Mammalian alveolar macrophages are known to bind glycoconjugates with terminal D-mannosyl residues (Stahl, P. D., Rodman, J. S. Miller, M. J., and Schlesinger, R. H. (1978) Proc. Natl. Acad. Sci. U. S. A. 75, 1399-1403). Although macromolecules containing D-mannosyl residues, such as bovine serum albumin modified with 2-imino-2-methoxyethyl 1-thio-alpha-D-mannopyranoside (mannose-BSA) (Lee, Y. C., Stowell, C. P., and Krantz, M. J. (1976) Biochemistry 15, 3956-3963), were very potent inhibitors of 125I-mannose-BSA binding to macrophages, the monosaccharides D-mannose, L-fucose, N-acetyl-D-glucosamine, and D-glucose doubled to tripled the binding of 125I-mannose-BSA to intact rabbit lung macrophages at 2 degrees C. The monosaccharide concentration required for maximum stimulation and the extent of stimulation were dependent on the number of D-mannosyl residues attached to the BSA ligand.

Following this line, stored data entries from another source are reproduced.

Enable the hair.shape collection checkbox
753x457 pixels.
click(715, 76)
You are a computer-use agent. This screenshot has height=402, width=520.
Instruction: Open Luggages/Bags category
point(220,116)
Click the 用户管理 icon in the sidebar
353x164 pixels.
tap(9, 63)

The lower the number of D-mannosyl residues coupled to BSA, the smaller the effect by D-mannose and the lower the D-mannose concentration at which it occurred. Equilibrium binding analysis indicated that the apparent affinity of cell surface receptor for ligand increased from Kd = 1.0 nM to Kd = 0.3 nM under conditions of maximal stimulation of 125I-mannose43-BSA binding.